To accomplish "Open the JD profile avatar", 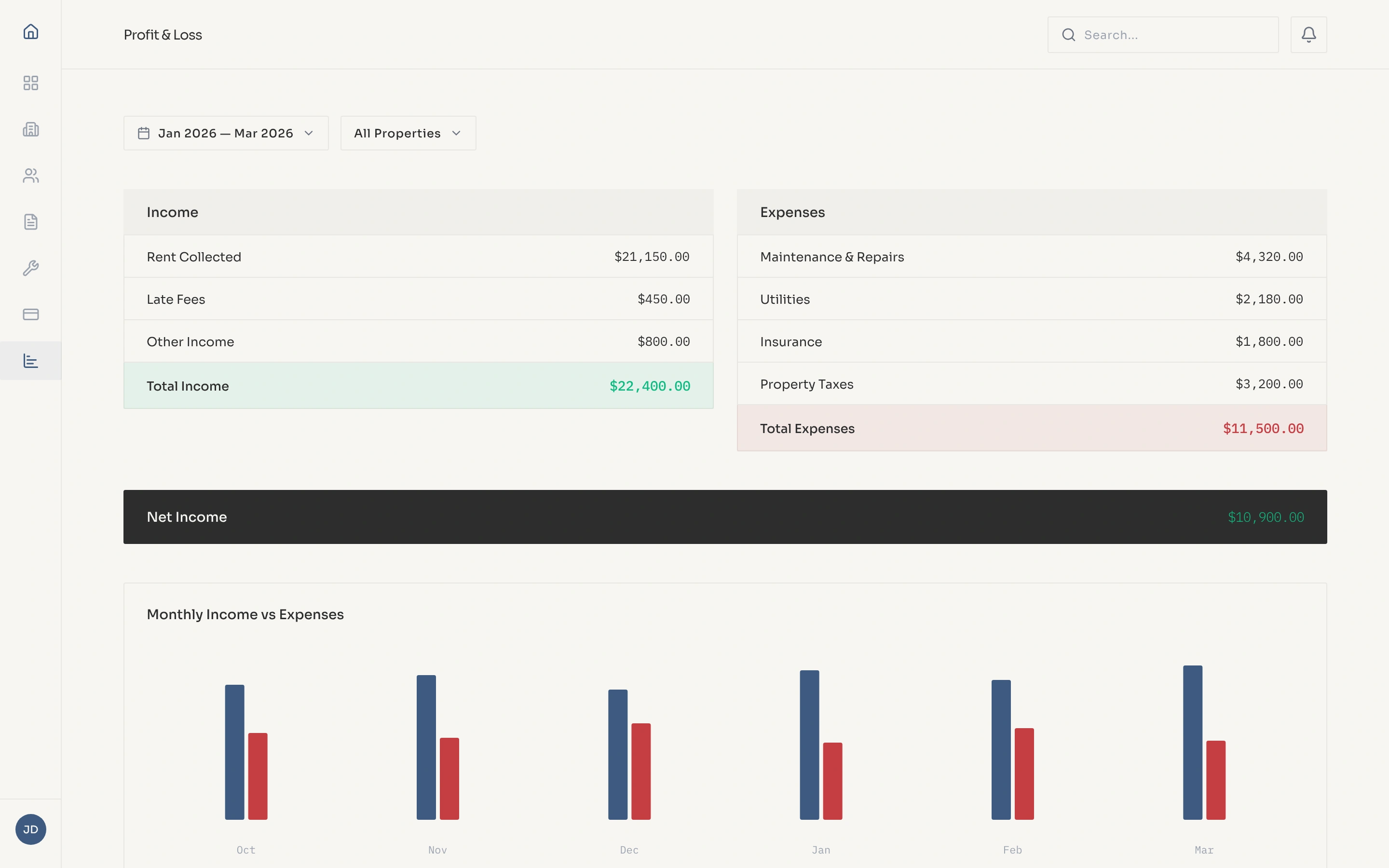I will pos(30,829).
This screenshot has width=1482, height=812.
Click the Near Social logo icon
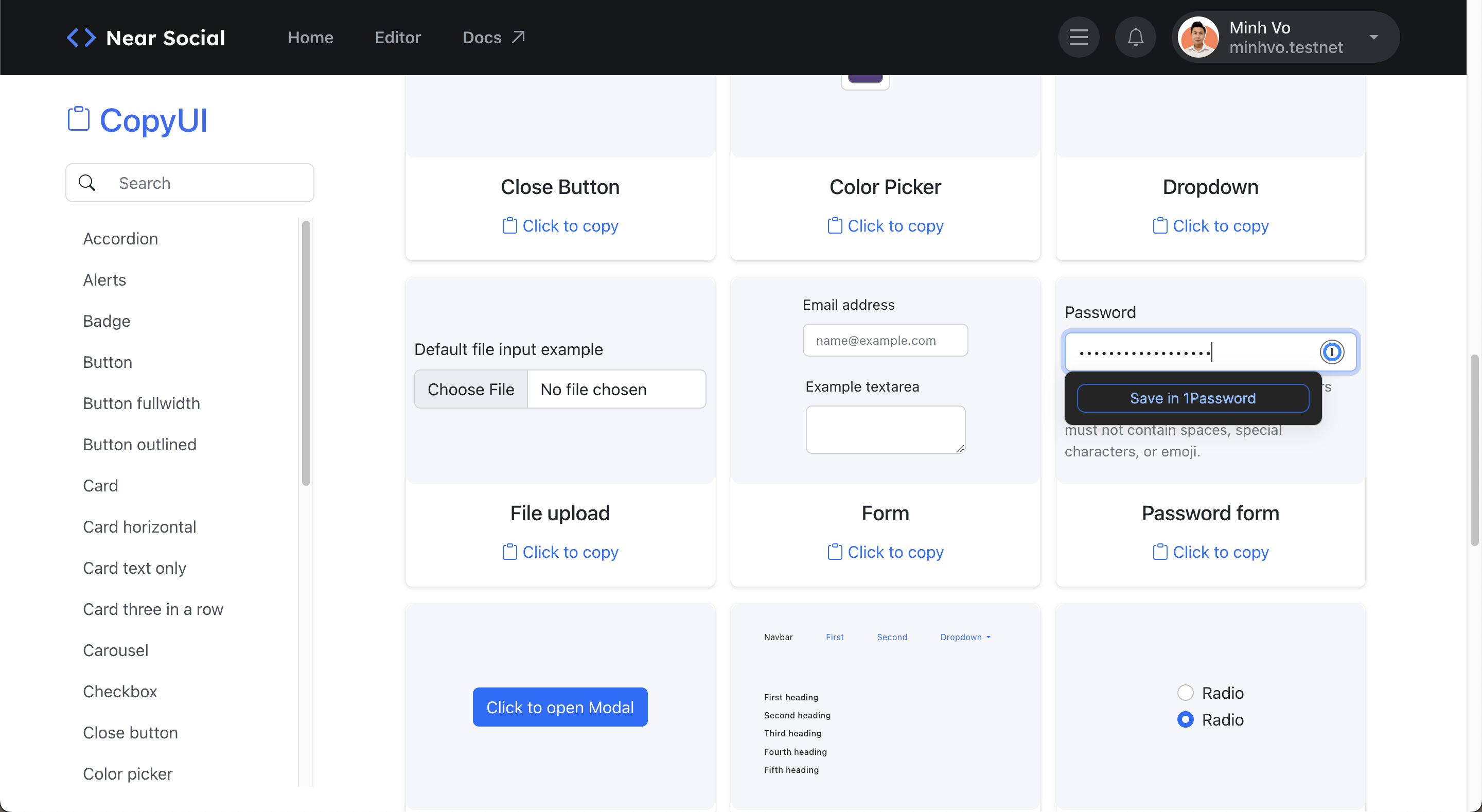click(81, 38)
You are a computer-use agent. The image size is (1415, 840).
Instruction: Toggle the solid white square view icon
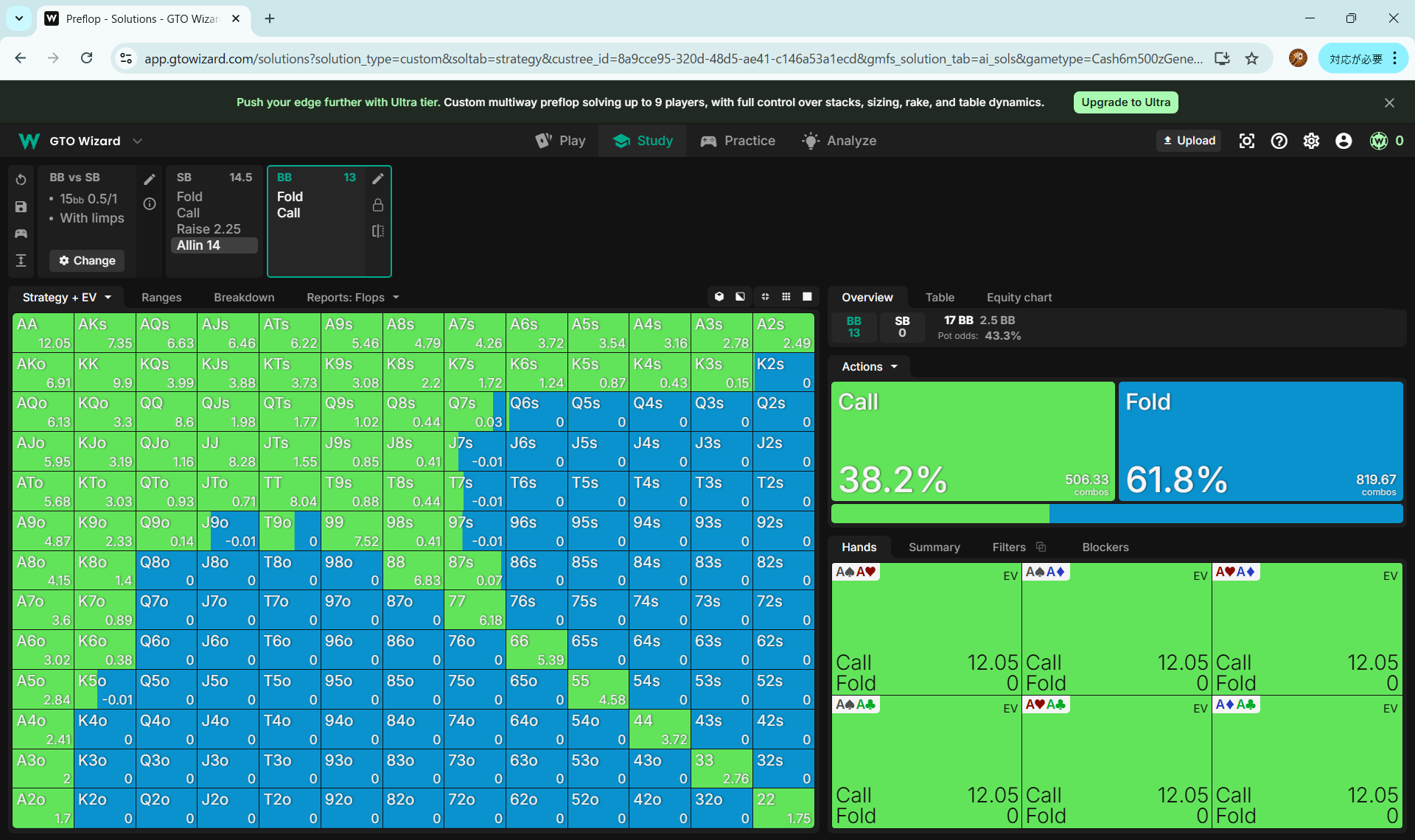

*What is expected*. Each line from the one holding "Click the Near Social logo icon" to the end of the records above must be copied exactly; the pictures must not be copied.

*The answer*.
Click the Near Social logo icon
click(81, 38)
You are a computer-use agent. The image size is (1415, 840).
Instruction: Toggle the solid white square view icon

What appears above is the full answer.